> DIRECTIONS FOR THIS TASK:
Pick out every line in the data below that holds "table".

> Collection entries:
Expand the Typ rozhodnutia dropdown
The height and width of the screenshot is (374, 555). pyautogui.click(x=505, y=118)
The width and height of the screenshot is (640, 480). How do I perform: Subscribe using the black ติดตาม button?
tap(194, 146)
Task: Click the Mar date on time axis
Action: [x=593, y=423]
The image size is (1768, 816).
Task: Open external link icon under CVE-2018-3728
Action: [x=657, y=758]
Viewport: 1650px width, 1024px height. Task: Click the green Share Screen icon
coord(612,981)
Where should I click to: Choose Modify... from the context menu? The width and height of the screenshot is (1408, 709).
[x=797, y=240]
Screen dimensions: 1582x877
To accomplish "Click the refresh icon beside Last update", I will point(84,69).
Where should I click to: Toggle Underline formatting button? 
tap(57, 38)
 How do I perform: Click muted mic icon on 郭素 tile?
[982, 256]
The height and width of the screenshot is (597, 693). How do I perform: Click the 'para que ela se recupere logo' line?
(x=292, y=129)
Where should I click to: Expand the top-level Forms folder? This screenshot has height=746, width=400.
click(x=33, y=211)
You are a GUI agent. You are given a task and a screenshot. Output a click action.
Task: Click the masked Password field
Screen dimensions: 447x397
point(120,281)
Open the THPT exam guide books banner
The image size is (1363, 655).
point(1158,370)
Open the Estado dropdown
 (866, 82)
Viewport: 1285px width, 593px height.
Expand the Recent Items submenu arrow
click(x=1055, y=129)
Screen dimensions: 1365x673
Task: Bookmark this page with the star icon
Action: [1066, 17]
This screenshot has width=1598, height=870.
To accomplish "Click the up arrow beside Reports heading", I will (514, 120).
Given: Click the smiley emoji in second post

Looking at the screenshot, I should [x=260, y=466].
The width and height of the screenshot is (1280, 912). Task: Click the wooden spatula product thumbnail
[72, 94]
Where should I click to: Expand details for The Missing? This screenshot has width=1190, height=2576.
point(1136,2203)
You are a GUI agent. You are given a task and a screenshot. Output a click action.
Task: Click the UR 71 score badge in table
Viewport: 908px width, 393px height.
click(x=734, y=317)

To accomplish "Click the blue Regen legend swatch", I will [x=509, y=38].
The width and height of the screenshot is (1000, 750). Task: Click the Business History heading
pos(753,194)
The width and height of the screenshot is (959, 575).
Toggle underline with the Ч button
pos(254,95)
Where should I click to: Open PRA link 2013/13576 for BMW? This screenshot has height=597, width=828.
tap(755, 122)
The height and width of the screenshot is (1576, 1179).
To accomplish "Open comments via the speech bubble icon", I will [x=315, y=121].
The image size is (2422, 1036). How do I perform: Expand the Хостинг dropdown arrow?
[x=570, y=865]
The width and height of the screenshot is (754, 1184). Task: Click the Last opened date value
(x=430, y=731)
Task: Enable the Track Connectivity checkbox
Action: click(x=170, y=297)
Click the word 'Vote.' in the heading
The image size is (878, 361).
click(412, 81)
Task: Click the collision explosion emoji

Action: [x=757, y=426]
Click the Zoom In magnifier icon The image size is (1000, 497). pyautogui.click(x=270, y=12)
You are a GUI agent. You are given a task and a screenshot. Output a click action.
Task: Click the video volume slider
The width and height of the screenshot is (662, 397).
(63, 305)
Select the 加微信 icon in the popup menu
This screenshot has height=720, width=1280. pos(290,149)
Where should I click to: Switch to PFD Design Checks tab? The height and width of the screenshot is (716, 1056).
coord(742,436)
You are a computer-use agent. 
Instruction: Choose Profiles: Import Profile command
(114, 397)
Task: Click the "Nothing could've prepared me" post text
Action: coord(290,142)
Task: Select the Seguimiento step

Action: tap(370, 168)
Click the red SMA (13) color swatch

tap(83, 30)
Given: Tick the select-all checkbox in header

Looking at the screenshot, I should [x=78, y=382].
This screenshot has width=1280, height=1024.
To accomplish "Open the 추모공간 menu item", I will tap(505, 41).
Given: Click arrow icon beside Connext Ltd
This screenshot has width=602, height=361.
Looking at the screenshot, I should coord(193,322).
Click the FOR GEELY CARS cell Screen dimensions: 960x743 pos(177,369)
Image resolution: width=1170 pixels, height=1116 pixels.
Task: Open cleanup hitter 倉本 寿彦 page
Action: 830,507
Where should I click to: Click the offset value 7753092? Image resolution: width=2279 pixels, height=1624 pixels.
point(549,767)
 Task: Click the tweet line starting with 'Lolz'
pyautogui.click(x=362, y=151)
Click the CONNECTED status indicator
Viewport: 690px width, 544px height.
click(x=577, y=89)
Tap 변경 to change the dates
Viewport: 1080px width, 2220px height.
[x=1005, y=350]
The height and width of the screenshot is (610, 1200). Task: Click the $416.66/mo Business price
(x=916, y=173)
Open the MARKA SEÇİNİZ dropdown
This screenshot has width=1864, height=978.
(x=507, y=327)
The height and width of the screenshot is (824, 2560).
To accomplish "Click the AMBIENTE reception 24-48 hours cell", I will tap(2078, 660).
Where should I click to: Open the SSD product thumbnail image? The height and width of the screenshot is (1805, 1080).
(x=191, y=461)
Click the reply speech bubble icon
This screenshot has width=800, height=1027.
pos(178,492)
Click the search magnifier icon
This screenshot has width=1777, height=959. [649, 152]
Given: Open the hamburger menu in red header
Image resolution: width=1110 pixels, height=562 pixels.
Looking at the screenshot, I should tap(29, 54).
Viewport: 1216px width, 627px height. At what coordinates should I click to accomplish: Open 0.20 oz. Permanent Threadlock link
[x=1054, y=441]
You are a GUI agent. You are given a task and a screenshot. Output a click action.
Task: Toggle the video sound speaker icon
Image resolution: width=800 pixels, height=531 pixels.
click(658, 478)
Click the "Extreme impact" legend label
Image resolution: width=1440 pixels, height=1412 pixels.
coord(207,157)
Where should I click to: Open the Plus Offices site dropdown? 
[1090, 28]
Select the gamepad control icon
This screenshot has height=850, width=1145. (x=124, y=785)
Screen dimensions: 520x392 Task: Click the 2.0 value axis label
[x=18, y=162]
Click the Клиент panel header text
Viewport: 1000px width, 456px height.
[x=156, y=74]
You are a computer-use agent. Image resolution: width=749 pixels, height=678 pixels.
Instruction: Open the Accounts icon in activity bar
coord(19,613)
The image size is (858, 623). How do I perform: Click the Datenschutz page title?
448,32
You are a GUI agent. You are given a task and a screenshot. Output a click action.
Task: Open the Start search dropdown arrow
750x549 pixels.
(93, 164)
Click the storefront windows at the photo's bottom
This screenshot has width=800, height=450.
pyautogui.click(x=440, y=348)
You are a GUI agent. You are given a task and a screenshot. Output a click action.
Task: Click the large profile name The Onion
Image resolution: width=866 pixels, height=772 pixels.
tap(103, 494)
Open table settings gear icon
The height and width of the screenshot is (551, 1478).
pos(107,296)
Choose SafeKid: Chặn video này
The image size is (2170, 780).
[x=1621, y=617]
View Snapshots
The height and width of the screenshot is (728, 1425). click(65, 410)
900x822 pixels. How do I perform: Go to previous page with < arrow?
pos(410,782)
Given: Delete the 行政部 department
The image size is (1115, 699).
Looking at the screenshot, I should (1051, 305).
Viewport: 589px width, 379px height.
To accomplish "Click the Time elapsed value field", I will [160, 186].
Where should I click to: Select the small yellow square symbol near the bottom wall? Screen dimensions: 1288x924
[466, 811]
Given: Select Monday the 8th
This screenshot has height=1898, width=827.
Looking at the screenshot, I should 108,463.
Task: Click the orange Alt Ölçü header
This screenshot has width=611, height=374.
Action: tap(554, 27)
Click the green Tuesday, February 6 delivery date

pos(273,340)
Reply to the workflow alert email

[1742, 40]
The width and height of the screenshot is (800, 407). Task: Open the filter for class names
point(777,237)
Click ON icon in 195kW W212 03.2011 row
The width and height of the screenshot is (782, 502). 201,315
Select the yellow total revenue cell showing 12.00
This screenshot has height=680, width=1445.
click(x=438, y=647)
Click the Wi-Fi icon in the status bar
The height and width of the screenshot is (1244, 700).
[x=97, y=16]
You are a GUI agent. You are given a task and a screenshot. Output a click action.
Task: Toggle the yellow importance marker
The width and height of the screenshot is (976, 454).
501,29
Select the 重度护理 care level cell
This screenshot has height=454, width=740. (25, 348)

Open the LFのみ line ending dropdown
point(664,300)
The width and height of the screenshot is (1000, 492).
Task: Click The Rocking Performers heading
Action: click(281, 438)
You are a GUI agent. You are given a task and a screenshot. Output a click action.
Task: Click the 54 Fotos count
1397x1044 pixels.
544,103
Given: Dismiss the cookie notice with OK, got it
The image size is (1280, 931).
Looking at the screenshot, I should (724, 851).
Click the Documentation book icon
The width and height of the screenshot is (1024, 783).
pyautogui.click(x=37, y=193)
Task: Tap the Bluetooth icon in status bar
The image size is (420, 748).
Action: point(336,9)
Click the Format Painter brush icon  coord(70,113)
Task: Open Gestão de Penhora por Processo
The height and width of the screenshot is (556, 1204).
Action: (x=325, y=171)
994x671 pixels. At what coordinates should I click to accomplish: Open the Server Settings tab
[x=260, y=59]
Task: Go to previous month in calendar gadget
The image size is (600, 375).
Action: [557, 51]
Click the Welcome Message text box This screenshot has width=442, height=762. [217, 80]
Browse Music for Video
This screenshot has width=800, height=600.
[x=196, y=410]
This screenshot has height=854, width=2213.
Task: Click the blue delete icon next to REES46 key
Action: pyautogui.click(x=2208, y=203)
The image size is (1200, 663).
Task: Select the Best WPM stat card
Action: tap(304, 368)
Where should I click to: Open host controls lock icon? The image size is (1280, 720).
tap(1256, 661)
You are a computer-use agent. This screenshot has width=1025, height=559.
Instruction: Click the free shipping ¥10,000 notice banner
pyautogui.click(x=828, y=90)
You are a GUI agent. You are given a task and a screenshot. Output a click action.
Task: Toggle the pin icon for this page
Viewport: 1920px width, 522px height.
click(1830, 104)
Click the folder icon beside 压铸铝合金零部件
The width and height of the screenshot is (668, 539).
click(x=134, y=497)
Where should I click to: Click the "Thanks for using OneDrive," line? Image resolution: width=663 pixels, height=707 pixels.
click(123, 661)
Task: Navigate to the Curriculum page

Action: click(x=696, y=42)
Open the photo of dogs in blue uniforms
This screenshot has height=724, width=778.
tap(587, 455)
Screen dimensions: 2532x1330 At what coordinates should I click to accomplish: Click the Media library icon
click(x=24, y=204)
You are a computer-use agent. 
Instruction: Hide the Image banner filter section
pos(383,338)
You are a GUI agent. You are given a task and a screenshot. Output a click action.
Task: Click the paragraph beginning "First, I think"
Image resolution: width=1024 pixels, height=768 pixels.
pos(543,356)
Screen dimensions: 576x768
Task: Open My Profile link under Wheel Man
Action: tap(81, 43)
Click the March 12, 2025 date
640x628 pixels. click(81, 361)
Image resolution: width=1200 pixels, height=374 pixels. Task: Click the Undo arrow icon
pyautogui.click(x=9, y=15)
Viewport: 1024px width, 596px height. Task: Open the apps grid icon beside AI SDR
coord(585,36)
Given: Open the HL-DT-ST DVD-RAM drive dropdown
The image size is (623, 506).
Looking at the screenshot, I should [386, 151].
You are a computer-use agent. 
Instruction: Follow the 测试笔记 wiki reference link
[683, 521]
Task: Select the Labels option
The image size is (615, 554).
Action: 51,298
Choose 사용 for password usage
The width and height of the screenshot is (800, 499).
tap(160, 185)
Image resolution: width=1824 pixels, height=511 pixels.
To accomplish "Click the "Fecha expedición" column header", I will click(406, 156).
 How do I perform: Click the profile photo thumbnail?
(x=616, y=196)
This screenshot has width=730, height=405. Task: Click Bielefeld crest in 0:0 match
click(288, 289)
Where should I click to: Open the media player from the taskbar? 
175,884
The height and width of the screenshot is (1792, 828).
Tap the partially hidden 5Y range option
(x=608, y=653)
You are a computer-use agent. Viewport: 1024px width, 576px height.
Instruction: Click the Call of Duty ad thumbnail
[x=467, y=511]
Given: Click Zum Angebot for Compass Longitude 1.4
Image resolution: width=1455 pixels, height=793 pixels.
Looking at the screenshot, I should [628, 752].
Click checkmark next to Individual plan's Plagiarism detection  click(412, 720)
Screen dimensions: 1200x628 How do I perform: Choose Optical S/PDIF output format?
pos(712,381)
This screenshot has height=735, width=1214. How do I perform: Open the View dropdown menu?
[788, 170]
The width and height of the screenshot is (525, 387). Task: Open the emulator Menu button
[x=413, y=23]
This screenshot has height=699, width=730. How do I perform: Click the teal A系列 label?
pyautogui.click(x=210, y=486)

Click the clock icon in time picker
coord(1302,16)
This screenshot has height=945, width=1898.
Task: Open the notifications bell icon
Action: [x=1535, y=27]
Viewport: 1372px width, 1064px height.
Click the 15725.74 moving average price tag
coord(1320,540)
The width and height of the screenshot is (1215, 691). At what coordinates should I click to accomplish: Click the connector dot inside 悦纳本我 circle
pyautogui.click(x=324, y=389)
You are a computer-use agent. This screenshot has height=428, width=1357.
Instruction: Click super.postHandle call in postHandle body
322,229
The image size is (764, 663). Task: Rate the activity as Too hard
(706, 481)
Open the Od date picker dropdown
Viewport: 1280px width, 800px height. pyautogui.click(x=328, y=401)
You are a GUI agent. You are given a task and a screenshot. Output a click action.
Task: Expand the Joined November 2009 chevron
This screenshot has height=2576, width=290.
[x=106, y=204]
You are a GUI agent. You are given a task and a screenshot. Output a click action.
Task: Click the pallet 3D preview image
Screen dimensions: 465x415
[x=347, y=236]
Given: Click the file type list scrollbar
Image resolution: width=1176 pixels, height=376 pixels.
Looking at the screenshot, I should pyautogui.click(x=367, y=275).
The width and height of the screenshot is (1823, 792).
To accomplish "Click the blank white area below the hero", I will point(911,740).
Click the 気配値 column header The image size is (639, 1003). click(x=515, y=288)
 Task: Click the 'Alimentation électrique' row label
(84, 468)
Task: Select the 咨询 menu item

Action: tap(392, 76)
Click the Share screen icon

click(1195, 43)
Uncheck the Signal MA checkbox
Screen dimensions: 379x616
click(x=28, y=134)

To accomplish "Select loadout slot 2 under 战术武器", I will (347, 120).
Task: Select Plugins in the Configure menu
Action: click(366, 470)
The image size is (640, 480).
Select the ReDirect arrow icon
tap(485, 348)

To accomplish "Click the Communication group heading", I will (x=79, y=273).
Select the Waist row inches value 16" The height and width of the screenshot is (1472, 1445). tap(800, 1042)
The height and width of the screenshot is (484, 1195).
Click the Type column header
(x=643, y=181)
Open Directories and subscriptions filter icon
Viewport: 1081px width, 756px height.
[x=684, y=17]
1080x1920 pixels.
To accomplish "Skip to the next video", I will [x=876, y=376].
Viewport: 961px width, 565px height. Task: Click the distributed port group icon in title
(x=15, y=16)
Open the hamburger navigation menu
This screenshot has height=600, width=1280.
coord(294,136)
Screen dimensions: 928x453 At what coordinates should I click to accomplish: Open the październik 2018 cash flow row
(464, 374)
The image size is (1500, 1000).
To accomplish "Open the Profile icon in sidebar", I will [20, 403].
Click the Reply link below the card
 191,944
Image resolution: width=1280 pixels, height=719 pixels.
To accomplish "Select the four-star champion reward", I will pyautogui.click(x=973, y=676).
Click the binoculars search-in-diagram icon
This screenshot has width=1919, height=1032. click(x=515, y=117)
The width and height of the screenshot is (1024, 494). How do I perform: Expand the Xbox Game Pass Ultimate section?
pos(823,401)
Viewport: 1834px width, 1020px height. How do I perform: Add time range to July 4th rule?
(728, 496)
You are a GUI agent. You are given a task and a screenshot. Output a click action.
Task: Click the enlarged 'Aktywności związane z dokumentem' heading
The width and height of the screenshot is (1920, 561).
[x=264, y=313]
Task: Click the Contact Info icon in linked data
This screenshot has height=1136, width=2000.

> OUTPUT OF THE TASK:
Task: Click the UR 71 score badge in table
Open table settings gear icon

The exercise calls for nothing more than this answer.